Now, McGillivray, in his day and time, represented the Upper Creeks of the Tallapoosa country and their policy, while William Mcintosh represented the Lower Creeks of the Coweta country and their policy. The division in the Creek nation was so serious, that, when the Upper Creeks took sides with the British in the War of 1812, they found themselves opposed in the field by a large party of Lower Creeks under the command of Mcintosh. Thus, at the battle of Autossee, William Mcintosh led a large band of Lower Creeks against those who were making war on the whites. He made himself so conspicuous in that affair, that General Floyd mentions him in the official report of the battle.
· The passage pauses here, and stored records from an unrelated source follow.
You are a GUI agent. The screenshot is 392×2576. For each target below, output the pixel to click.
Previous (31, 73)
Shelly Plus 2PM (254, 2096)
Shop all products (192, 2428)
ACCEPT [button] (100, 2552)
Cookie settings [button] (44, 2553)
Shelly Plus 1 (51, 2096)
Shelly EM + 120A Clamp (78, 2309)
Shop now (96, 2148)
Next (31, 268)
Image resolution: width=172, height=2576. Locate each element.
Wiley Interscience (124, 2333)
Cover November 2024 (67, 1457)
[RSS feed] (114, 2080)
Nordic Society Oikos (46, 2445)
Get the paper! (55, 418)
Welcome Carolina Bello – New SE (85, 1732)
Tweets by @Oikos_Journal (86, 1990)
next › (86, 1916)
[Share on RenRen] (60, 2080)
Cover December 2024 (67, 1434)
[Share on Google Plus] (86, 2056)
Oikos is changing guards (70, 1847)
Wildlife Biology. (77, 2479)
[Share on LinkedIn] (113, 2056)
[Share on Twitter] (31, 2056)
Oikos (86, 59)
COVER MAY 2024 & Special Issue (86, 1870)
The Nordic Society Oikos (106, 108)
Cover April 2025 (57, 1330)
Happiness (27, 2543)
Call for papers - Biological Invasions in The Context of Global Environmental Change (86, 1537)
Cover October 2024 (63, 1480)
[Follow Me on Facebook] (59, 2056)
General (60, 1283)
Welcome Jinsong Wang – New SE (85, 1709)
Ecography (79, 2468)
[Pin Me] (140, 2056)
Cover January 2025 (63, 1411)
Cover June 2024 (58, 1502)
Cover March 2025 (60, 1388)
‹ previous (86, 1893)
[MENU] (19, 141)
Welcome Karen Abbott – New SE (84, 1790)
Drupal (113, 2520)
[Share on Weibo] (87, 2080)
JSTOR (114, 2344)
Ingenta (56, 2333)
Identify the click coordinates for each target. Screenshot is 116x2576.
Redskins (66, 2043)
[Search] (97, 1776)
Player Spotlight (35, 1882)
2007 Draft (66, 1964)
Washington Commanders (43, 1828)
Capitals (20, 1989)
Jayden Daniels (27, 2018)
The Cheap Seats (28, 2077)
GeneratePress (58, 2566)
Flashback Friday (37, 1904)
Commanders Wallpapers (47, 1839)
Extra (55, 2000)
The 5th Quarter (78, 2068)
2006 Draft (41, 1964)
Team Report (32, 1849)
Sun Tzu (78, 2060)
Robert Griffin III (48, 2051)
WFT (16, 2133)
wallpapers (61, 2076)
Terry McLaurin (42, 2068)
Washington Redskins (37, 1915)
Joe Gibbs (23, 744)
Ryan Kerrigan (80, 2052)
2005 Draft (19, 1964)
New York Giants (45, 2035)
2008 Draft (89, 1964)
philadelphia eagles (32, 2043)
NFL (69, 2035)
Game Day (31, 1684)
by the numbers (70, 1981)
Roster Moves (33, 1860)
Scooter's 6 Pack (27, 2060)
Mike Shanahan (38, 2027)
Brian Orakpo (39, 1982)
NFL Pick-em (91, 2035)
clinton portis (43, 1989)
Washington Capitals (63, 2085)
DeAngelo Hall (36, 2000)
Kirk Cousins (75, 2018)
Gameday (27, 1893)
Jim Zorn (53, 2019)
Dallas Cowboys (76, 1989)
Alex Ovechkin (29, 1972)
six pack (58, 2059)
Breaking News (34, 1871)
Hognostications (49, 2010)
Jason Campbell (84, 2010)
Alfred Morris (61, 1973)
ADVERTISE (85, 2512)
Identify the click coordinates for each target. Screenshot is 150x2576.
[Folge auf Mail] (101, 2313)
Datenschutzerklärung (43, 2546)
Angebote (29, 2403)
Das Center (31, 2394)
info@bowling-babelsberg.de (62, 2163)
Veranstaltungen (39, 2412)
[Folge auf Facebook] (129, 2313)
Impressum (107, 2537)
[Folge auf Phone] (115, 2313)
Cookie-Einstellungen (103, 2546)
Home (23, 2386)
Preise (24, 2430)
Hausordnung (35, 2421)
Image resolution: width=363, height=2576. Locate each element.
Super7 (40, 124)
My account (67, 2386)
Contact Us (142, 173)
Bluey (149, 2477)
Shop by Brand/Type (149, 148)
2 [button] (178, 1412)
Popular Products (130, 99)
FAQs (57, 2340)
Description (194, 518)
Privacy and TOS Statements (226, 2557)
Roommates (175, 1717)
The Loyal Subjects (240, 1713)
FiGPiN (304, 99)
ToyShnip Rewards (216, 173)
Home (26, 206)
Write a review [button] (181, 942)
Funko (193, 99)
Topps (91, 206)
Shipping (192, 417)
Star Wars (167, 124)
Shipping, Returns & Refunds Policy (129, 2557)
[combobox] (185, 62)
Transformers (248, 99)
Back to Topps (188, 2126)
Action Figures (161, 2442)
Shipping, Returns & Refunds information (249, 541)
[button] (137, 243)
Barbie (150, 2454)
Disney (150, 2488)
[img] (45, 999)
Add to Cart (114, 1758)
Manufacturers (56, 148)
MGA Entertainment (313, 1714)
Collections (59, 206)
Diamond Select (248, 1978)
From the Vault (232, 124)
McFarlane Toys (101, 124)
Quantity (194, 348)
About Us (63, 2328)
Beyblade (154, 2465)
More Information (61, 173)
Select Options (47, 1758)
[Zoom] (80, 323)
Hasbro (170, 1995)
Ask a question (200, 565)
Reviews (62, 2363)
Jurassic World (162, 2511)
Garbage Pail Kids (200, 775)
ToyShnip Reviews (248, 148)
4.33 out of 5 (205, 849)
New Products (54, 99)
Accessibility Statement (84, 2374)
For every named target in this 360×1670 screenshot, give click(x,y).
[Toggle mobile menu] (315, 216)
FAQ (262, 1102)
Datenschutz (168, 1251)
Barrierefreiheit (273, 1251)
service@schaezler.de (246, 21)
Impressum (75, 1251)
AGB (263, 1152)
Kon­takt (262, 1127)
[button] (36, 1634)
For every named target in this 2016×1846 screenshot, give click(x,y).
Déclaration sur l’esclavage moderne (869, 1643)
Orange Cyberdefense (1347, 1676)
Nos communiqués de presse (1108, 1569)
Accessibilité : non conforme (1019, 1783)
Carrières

The treaty at Indian Spring, and the results that followed, cannot be clearly understood unless we bear in mind the political differences that existed between the Upper and the Lower Creeks. The Creek chiefs and the commissioners met at Indian Spring on the 15th of February, 1825. The chiefs and warriors of the Upper Creeks declared that no treaty could be made for a cession of lands, and on the night of the 11th they went home. On the 12th a treaty was signed with the Mcintosh party. Colonel John A. Crowell, agent for the Creek Indians, sent a letter to the secretary of war, in which he declared that the treaty was in direct opposition to the letter and spirit of the instructions to the commissioners; but the treaty was sent to Was.h.i.+ngton, and was ratified on the 3d of March, 1825. When the Indians of the Upper Creeks and their party learned that the treaty had been ratified, they became very much excited. Mcintosh and his party went to Milledgeville, and told the governor that they expected violent treatment at the hands of the Upper Creeks. They begged the protection of the State and of the United States, and this was promised them.